Start of DATA SHOWN

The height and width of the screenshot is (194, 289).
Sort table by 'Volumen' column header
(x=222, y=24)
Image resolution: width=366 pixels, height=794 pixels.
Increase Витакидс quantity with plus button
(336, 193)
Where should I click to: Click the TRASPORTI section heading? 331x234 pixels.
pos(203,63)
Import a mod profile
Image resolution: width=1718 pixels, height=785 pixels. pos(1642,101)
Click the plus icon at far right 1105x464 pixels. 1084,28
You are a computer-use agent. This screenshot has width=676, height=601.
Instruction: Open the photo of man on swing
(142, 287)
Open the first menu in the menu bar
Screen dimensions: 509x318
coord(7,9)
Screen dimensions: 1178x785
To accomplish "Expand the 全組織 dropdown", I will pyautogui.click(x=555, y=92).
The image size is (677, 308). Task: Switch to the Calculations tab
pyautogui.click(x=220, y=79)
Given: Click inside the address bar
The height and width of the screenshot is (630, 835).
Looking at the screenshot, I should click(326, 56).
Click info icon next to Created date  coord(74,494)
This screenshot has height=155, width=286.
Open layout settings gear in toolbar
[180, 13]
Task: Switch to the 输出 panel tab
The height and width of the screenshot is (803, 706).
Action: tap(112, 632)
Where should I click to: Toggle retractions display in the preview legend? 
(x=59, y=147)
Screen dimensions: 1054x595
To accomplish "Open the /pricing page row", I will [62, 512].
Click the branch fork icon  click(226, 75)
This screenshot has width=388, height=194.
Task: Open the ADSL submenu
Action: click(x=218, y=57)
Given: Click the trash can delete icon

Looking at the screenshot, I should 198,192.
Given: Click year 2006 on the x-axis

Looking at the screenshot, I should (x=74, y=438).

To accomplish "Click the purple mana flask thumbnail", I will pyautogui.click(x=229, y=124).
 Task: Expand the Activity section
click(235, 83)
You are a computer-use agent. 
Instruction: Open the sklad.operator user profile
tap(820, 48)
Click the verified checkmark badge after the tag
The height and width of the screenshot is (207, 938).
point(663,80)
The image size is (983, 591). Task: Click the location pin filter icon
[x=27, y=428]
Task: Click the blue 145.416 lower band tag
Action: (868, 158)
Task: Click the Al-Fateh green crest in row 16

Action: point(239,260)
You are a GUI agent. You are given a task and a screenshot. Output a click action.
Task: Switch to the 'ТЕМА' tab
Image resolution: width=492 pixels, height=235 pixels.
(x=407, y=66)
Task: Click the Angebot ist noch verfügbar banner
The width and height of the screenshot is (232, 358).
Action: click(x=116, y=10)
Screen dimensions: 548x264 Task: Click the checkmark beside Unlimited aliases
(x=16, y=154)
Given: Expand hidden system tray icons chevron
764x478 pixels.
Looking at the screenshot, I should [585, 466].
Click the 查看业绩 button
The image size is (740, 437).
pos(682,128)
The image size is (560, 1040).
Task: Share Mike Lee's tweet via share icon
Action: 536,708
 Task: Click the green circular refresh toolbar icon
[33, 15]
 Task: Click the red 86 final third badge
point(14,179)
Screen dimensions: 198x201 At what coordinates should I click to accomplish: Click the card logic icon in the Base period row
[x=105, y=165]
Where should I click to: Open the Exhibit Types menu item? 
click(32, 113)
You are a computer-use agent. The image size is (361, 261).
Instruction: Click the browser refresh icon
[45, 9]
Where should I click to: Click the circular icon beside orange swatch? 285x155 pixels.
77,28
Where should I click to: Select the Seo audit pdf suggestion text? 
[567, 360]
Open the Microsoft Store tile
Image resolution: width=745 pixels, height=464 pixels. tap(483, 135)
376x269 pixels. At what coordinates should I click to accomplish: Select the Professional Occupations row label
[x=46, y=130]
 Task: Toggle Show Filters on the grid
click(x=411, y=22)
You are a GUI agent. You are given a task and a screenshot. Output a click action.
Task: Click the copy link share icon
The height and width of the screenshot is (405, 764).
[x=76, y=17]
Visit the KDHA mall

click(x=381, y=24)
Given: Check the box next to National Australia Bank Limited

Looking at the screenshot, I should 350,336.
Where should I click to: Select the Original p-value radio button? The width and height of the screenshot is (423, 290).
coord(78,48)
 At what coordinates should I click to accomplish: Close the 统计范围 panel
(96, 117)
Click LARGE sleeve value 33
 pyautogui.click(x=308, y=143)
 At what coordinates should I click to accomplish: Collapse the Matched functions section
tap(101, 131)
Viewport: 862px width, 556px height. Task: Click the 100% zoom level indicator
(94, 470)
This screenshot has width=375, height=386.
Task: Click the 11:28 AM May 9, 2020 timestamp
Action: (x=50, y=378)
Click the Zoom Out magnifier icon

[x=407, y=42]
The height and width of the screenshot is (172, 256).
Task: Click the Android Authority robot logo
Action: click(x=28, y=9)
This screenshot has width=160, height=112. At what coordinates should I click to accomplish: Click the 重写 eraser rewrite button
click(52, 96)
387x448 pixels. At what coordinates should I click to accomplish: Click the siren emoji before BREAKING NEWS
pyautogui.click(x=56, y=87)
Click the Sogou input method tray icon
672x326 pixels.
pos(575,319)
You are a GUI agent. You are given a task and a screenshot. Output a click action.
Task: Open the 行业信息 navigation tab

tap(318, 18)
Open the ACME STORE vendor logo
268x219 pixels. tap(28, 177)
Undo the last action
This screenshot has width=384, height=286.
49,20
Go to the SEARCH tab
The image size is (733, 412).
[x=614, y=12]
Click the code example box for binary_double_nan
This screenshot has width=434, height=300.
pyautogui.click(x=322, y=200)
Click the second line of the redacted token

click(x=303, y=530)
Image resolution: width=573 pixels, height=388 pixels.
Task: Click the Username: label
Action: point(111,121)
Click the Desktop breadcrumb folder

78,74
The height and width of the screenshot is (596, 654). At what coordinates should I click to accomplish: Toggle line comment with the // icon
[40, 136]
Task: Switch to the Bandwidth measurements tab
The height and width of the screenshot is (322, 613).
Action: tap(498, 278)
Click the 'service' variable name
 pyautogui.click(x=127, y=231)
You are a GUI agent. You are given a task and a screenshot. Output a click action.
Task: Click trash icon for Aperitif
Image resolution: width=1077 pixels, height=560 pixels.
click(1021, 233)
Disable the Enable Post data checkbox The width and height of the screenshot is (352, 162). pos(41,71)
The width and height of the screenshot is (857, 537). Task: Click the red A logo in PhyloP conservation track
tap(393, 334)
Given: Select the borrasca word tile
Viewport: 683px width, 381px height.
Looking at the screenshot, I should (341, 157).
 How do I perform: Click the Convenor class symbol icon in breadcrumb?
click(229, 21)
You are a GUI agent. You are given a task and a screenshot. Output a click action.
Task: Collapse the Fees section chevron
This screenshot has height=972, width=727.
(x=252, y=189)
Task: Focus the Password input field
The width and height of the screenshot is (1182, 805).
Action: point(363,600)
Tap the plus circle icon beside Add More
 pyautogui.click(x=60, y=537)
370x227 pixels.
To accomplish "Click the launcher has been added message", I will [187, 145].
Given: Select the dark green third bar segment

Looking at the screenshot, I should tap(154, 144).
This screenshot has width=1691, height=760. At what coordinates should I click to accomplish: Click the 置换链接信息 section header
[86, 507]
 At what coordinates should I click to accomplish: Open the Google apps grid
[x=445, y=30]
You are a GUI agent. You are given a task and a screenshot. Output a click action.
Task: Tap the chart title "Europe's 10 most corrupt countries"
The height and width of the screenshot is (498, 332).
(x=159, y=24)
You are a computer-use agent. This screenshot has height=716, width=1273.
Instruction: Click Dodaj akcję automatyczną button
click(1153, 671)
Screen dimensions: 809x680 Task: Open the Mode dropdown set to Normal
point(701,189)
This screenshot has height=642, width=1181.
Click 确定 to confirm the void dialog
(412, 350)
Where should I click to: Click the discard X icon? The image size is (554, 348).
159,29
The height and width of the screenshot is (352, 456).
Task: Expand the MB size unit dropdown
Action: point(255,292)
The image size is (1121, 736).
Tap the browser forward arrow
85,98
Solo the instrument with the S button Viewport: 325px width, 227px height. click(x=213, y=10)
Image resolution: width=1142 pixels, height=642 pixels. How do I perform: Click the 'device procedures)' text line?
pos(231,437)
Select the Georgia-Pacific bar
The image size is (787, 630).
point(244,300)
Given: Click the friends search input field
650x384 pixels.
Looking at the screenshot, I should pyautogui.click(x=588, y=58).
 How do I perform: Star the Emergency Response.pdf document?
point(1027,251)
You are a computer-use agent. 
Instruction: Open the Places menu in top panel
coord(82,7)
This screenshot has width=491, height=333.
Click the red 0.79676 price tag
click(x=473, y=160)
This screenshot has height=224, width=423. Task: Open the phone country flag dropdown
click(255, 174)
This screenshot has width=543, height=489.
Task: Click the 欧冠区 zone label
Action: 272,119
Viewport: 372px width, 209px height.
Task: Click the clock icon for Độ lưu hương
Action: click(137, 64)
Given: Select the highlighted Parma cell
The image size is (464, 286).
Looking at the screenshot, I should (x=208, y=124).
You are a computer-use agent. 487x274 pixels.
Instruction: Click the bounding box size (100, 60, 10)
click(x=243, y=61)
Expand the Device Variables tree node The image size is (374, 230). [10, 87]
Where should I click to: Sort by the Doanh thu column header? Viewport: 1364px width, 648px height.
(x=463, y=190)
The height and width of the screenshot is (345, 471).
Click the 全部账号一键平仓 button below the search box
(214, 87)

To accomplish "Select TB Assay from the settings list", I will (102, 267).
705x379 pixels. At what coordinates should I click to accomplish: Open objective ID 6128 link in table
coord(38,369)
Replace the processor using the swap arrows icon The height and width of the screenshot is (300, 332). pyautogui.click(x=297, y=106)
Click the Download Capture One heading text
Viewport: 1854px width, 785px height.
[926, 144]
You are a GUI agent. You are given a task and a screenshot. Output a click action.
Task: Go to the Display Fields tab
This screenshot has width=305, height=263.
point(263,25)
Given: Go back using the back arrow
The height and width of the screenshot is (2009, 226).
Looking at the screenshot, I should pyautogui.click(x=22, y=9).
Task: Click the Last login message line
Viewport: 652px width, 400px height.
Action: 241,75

End of DATA SHOWN

** TASK TO CARRY OUT **
Pull every line with the string "will" from the data above.

** WORKED SOLUTION **
To accomplish "Expand the 全組織 dropdown", I will pyautogui.click(x=555, y=92).
To accomplish "Open the /pricing page row", I will [62, 512].
To accomplish "Click the purple mana flask thumbnail", I will pyautogui.click(x=229, y=124).
To accomplish "Click the launcher has been added message", I will [187, 145].
To accomplish "Select TB Assay from the settings list", I will (102, 267).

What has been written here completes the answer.